1. Title, Journal and Authors
Title: Neural networks for prediction of ultrafiltration transmembrane pressure – application to drinking water production
Journal: Journal of Membrane science 150 (1998) 111-123
Authors: N. Delgrange1.a, C. Cabassuda,*, M. Cabassudb, L. Durand-Bourlierc, J.M. Lainec
aLaboratore d’Ingenierie des Procedes l’Environment, Institue National des Sciences Appliquees, Complexe Scientifique de Rangueil, 31077 Toulouse, Cedex, France
bLaboratorie de Genie Chimique, LGC-CNRS UMR5503, ENSIGC 18, Chemin de la loge, 31078 Toulouse, Cedex 4, France
cCentre International de Recherche sur l’Eau et l’Environment, Lyonnaise des Eaux, Avenue du President Wilson, 78230 Le Pecq, France
Ultrafiltration process that has good efficiency to remove particles and to keep good water quality is upward trend in the field of drinking water. It is essential with modeling of ultrafiltration process to solve the membrane’s reversible fouling caused by particle deposition and irreversible fouling caused by adsorption. In this paper, for the modeling of it, Neural network was used. Neural network does not need complicated formula but it is able to obtain theoretical and practical solutions.
The objectives of this paper are developing the suitable neural network to predict transmembrane pressure which is indicator of membrane fouling and adapting it to the plant. Thus, inlet parameters, experimental data and comparisons between predicted and experimental value are needed to be discussed. And a quasi-Newton learning algorithm was used. A pilot plant was schematized and some parameters are measured.
For operating the neural network, turbidity, Qp, Ptm-b, Ptm-e were considered as inlet parameters and three networks were used to verify the model. R1 had three, R2 had five, R3 had four inlet parameters. Seven sets of data are used for training and three sets of them are used for testing. As a result, R2 which had five hidden layers and R3 which had four hidden layers had the lower errors and no differences. But R1 which had four hidden layers had the higher errors comparing others.

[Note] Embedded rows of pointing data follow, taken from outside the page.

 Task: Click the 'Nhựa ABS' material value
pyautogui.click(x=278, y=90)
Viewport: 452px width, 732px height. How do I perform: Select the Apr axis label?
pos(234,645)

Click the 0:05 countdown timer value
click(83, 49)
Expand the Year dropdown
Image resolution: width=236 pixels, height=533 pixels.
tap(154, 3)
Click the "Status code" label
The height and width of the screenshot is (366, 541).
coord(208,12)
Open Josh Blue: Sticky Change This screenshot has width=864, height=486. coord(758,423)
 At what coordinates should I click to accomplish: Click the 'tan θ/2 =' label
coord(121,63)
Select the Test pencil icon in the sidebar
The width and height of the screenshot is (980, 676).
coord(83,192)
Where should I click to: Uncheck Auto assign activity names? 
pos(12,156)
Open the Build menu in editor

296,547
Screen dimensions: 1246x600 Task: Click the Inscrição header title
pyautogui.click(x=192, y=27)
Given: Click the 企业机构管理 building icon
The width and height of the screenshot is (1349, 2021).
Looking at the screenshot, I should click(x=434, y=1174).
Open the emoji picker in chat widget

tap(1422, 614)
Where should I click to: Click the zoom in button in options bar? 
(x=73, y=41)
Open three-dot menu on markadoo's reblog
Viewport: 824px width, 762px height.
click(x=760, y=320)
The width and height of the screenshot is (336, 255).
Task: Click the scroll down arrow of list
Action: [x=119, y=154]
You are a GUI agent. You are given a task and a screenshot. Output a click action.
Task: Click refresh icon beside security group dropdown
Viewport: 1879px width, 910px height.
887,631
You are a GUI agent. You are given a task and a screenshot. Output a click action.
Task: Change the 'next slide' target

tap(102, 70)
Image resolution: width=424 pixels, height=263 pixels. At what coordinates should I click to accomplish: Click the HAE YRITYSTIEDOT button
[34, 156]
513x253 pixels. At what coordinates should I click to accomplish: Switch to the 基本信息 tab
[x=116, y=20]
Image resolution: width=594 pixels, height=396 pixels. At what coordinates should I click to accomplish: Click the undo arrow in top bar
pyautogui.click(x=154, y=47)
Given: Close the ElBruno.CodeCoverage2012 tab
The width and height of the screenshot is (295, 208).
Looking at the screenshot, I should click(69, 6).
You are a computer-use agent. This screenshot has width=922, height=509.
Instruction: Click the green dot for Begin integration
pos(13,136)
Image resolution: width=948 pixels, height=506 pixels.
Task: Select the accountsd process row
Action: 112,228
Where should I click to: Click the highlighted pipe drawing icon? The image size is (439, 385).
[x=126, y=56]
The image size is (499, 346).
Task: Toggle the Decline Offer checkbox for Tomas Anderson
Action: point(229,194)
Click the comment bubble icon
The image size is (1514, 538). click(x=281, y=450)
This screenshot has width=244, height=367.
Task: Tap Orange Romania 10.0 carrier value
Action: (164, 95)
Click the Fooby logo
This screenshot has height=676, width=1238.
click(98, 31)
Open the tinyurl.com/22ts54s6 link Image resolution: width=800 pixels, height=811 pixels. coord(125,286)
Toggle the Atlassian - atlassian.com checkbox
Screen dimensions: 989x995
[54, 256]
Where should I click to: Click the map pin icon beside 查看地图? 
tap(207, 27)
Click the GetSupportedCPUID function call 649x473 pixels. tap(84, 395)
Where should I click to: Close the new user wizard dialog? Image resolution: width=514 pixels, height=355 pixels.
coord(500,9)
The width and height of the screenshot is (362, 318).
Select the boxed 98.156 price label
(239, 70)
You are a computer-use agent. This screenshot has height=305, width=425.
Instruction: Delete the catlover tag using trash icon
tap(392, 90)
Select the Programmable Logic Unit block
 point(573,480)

As a result of first test, turbidity and Ptm-e had a peak and became stabled. Backwash had good effects and it meant reversible fouling. In second test, turbidity and Ptm-e had a peak and remained high values. Because backwash did not have good effects so it meant irreversible fouling. The last graph meant if there were no other data such as TOC or UV, we should examine the previous data.